Dzięki badaniom archeologicznym wiemy, jak przebiegał proces zabudowywania tej części średniowiecznego Krakowa, określanej w źródłach jako położonej "u Wiślnej bramy". Z kolei badania archiwalne przyniosły informację, że w 1575 r. właścicielem domu na rogu dzisiejszych ulic Olszewskiego i Jagiellońskiej był niejaki Mikołaj Alchemista.

A zatem - jak pisze prof. Tomasz Gąsowski - poprzednikiem znakomitych krakowskich chemików z XIX i XX w. był jakiś parający się alchemią XVI-wieczny krakowianin, którego pracownia pełna była retort z wielobarwnymi cieczami, minerałów, alembików, a z kociołka zawieszonego nad paleniskiem unosiła się para.

Wcześniej, w XV w., w obrębie dzisiejszych ulic Gołębiej i Jagiellońskiej pojawiły się pierwsze budynki o charakterze akademickim - bursy studenckie.

Zbudowano tam Bursę Ubogich, Bursę Filozofów, Bursę Staringielską i Bursę Sicinianę. Pełniły rolę dzisiejszych domów akademickich.
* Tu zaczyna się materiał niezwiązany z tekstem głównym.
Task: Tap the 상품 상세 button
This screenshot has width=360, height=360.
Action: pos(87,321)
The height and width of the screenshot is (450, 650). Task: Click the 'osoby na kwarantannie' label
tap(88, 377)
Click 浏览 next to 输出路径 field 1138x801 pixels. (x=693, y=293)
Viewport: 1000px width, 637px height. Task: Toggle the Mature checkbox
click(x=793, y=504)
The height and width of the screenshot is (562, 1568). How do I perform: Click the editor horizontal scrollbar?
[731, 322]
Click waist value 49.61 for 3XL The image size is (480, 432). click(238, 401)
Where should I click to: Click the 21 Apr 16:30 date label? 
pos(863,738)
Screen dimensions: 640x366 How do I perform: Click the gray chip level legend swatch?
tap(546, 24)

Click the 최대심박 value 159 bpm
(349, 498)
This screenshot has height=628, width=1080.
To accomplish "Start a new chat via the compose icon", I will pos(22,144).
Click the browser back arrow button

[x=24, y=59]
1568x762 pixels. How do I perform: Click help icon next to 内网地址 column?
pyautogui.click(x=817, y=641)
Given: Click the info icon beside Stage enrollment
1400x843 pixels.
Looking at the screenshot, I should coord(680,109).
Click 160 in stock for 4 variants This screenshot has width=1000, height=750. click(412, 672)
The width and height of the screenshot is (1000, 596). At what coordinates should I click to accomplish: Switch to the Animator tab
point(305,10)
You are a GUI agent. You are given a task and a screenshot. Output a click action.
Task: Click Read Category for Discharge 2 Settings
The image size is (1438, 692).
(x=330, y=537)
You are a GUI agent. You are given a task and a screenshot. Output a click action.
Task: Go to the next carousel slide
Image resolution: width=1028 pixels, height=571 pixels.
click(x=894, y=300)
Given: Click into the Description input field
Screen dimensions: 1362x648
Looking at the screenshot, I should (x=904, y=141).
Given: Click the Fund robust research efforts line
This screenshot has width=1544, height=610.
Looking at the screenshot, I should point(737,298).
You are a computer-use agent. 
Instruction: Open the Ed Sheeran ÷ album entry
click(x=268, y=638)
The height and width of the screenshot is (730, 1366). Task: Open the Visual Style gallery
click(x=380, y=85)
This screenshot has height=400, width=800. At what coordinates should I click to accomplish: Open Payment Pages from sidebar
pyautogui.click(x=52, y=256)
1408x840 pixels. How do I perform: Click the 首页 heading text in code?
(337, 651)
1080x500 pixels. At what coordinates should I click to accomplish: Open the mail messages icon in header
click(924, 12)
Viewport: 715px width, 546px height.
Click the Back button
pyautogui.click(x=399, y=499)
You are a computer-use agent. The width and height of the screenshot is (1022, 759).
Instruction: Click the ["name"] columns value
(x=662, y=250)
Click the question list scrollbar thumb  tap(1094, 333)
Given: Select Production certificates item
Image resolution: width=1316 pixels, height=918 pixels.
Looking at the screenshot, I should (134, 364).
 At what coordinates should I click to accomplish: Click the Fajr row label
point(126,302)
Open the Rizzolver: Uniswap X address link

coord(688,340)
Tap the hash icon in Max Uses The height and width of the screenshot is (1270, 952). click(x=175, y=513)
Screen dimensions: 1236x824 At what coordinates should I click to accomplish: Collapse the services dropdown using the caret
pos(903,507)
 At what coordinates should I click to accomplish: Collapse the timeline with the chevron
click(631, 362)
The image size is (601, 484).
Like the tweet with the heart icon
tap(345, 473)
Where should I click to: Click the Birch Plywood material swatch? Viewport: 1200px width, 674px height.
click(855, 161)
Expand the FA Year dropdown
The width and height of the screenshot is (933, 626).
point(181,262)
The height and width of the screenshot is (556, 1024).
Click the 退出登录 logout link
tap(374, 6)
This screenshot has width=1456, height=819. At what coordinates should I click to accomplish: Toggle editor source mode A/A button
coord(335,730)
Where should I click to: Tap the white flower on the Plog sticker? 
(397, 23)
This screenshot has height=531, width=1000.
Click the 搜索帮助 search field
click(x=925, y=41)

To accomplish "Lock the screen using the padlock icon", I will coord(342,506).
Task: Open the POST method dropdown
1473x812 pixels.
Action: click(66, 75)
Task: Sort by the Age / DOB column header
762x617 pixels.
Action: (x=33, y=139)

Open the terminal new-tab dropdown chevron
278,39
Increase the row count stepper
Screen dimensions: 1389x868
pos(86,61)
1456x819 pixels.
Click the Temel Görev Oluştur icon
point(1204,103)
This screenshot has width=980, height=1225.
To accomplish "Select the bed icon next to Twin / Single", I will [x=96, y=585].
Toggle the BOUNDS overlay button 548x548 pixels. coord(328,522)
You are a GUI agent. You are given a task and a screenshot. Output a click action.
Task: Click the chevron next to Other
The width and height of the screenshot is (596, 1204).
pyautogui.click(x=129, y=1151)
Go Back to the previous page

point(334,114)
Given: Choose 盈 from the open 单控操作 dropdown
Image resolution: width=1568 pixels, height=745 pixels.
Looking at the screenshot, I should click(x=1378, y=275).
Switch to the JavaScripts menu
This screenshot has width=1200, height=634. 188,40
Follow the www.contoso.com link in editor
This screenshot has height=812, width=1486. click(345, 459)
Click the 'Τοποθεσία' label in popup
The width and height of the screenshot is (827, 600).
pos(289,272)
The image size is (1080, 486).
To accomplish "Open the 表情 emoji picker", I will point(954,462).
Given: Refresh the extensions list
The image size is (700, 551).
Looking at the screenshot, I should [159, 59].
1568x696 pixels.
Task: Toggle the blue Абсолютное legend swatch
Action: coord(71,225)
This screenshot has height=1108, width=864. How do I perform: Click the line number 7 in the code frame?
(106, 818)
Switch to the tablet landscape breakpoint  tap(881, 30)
Studenci mieszkali w nich i uczyli się pod opieką wyznaczonych pedagogów, a niektórym z nich przysługiwał darmowy wikt i opierunek. Tak zaczęła się akademicka kariera tej części miasta, która trwa do dziś, a obszar między ulicami św. Anny, Jagiellońską, Gołębią i Plantami nazywany jest kwartałem akademickim.

Z kolei w XVI w. mieszkankami tej części Krakowa zostały siostry norbertanki ze Zwierzyńca. Zwierzyniecki klasztor okazał się wtedy zbyt ciasny i ksieni Dorota Kątska postanowiła wybudować nowy konwent, tym razem w obrębie murów miejskich.

Okazało się, że nie jest to łatwe, bo mieszkali tu rzemieślnicy - słodownicy, browarnicy i kramarze - z których miasto czerpało zyski. Ze względu na opór rady miejskiej starania o budowę klasztoru trwały 10 lat, a udało się je zrealizować dzięki… wybiegowi - Kątska zwróciła się do starosty gniewkowskiego Krzysztofa Korycińskiego z prośbą, by zakupił w jej imieniu trzy kamienice i drewniany domek przy Wiślnej.

Gdy król Władysław IV Waza wydał wreszcie zezwolenie na budowę, na rogu Wiślnej o Gołębiej wzniesiono zabudowania klasztorne i kościół (dziś cerkiew greckokatolicka św. Norberta).

Zakonnice mieszkały tu do rozbiorów, kiedy to Austriacy zajęli klasztor na swoje potrzeby, a siostry musiały wrócić na Zwierzyniec.

W XVIII w. biskup koronny Andrzej Stanisław Załuski w przebudowanym narożniku ulic Gołębiej i Jagiellońskiej umieścił założone przez siebie Seminarium Biskupio-Akademickie.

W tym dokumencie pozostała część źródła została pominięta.